EXCERPT:
At the end of November, we’ll be migrating the Sematext Logs backend from Elasticsearch to OpenSearch

Migration from Elasticsearch to OpenSearch

July 4, 2023

Table of contents

Introduction

In this tutorial, we will guide you through the process of migrating from Elasticsearch to OpenSearch. OpenSearch is aan open-source search and analytics suite that is compatible with Elasticsearch.

There are several reasons why people choose to migrate, such as taking advantage of new features or differences in governance. Our OpenSearch vs Elasticsearch article further discusses how the two compare against each other.

In the following sections, we will discuss version compatibility considerations, and guide you through the migration process.

This method assumes that you will want to initially run both clusters in parallel until confidence in the new cluster has been gained and upstream apps have been migrated to replace the existing Elasticsearch client with the appropriate OpenSearch client.

As a side note: Sematext provides services for both Elasticsearch and OpenSearch. If you’re interested, be sure to check it out. Additionally, if you’d like a little help migrating from Elasticsearch to OpenSearch, let’s chat! Sematext provides a full range of consulting, training, and support services for OpenSearch. Find out more in the short video below:

Version Compatibility of Elasticsearch and OpenSearch

Before starting the migration process, it’s important to consider the version compatibility between Elasticsearch and OpenSearch. The following support matrix table outlines the compatible paths for migration:

Elasticsearch OpenSearch
v5.x, pre v6.8 Upgrade to ES v6.8 in place and reindex. Will need an upgrade iteration per major version.
v6.8 Upgrade to ES v7.10.2 in place and reindex.
v7.10.2 v1.1 Rolling or Cluster Migration
v7.11.x + v1.1-v2.x Migrate using remote Reindexing API

Alternatively, the Remote Indexing API on Opensearch can be used to migrate your data to a new cluster. See the section further down.

SOURCE MATERIAL:
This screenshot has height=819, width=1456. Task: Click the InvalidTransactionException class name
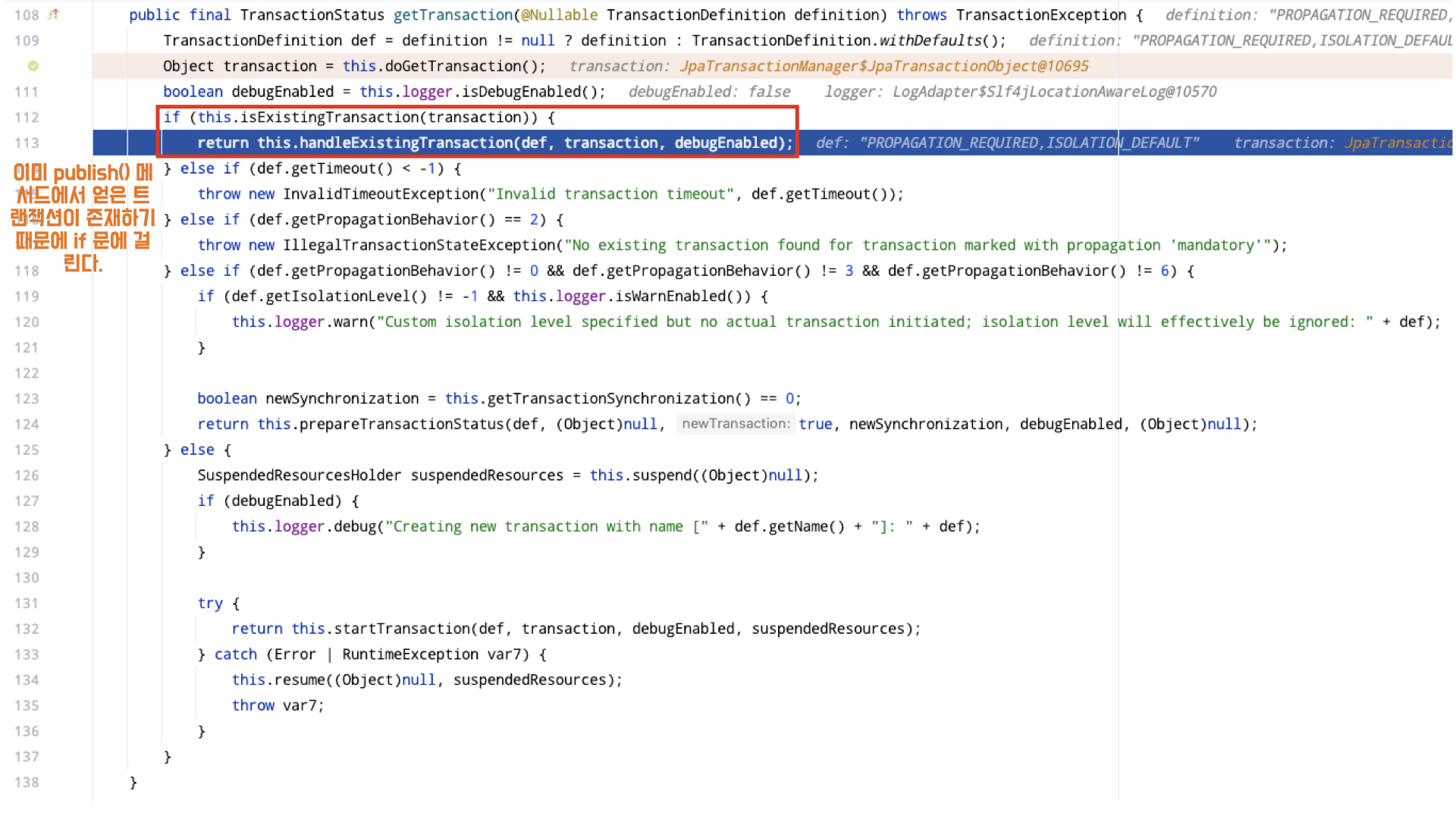(x=381, y=194)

DO THIS: Reproduce the migration guide from Elasticsearch to OpenSearch above in full, word for word.

SOLUTION:
At the end of November, we’ll be migrating the Sematext Logs backend from Elasticsearch to OpenSearch

Migration from Elasticsearch to OpenSearch

July 4, 2023

Table of contents

Introduction

In this tutorial, we will guide you through the process of migrating from Elasticsearch to OpenSearch. OpenSearch is aan open-source search and analytics suite that is compatible with Elasticsearch.

There are several reasons why people choose to migrate, such as taking advantage of new features or differences in governance. Our OpenSearch vs Elasticsearch article further discusses how the two compare against each other.

In the following sections, we will discuss version compatibility considerations, and guide you through the migration process.

This method assumes that you will want to initially run both clusters in parallel until confidence in the new cluster has been gained and upstream apps have been migrated to replace the existing Elasticsearch client with the appropriate OpenSearch client.

As a side note: Sematext provides services for both Elasticsearch and OpenSearch. If you’re interested, be sure to check it out. Additionally, if you’d like a little help migrating from Elasticsearch to OpenSearch, let’s chat! Sematext provides a full range of consulting, training, and support services for OpenSearch. Find out more in the short video below:

Version Compatibility of Elasticsearch and OpenSearch

Before starting the migration process, it’s important to consider the version compatibility between Elasticsearch and OpenSearch. The following support matrix table outlines the compatible paths for migration:

Elasticsearch OpenSearch
v5.x, pre v6.8 Upgrade to ES v6.8 in place and reindex. Will need an upgrade iteration per major version.
v6.8 Upgrade to ES v7.10.2 in place and reindex.
v7.10.2 v1.1 Rolling or Cluster Migration
v7.11.x + v1.1-v2.x Migrate using remote Reindexing API

Alternatively, the Remote Indexing API on Opensearch can be used to migrate your data to a new cluster. See the section further down.